Source passage
==*==

HONG KONG, Dec 7 — Asian stocks sank today, extending a rollercoaster week across world markets as investors jockey for position ahead of key US jobs data and oil struggled to bounce back after hitting a five-month low.

After a November rally built on optimism that the US Federal Reserve will cut interest rates next year, markets have pulled back this month on concerns the buying may have been overdone.

Data released by payroll firm ADP showed a smaller-than-forecast rise in private sector jobs, reinforcing views that the labour market and economy were slowing as inflation comes down.


Figures published Tuesday also showed job openings were falling.

That has fuelled bets on the Fed slashing borrowing costs, with some saying it will do so as early as the first quarter — even as bank officials say they are keeping the option of another hike on the table.

Decision-makers hold their next policy meeting next week, and that will be pored over for clues about their plans for 2024.


The sharp slowdown in job creation, however, is causing some concern.

“The slowdown in hiring continues and is becoming more obvious,” said Peter Boockvar, author of the Boock Report.

“What I’m mostly focused on right now is the trajectory of activity — and all I see is slowing in multiple places, including now the labour market.”

SPI Asset Management’s Stephen Innes said: “The US labour market is showing signs of contracting much faster than expected.

“This is not necessarily a ‘risk-on’ panacea, especially if the downward momentum in the jobs markets picks up a good head of steam.”

All three main indexes on Wall Street ended in the red, and Innes added that the pullback from November may be down to a fear that rate cut expectations might have been overdone.

Traders are pricing more than one percentage point of cuts next year, he said.

“While the growth outlook has moderated in recent weeks... the economy does not appear to be heading for a recession in 2024, which — despite progress on inflation — might not compel the Fed to cut as aggressively as the current market pricing might suggest,” he warned.

==*==

Collected data
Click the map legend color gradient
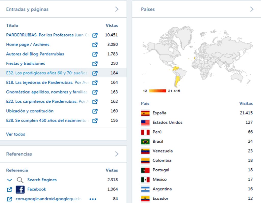This screenshot has height=203, width=261. (157, 91)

==*==

Written instruction A
Using the Asian stocks report, answer each question briefly:
(i) What did the data from payroll firm ADP show?
(ii) Who is named as the author of the Boock Report?
(iii) According to Innes, how much in rate cuts are traders pricing for next year?
Written instruction B
Duplicate the stretch of the Asian stocks report from "SPI Asset Management’s" through "year, he said.".

Full solution A
(i) A smaller-than-forecast rise in private sector jobs.
(ii) Peter Boockvar.
(iii) More than one percentage point.

Full solution B
SPI Asset Management’s Stephen Innes said: “The US labour market is showing signs of contracting much faster than expected.

“This is not necessarily a ‘risk-on’ panacea, especially if the downward momentum in the jobs markets picks up a good head of steam.”

All three main indexes on Wall Street ended in the red, and Innes added that the pullback from November may be down to a fear that rate cut expectations might have been overdone.

Traders are pricing more than one percentage point of cuts next year, he said.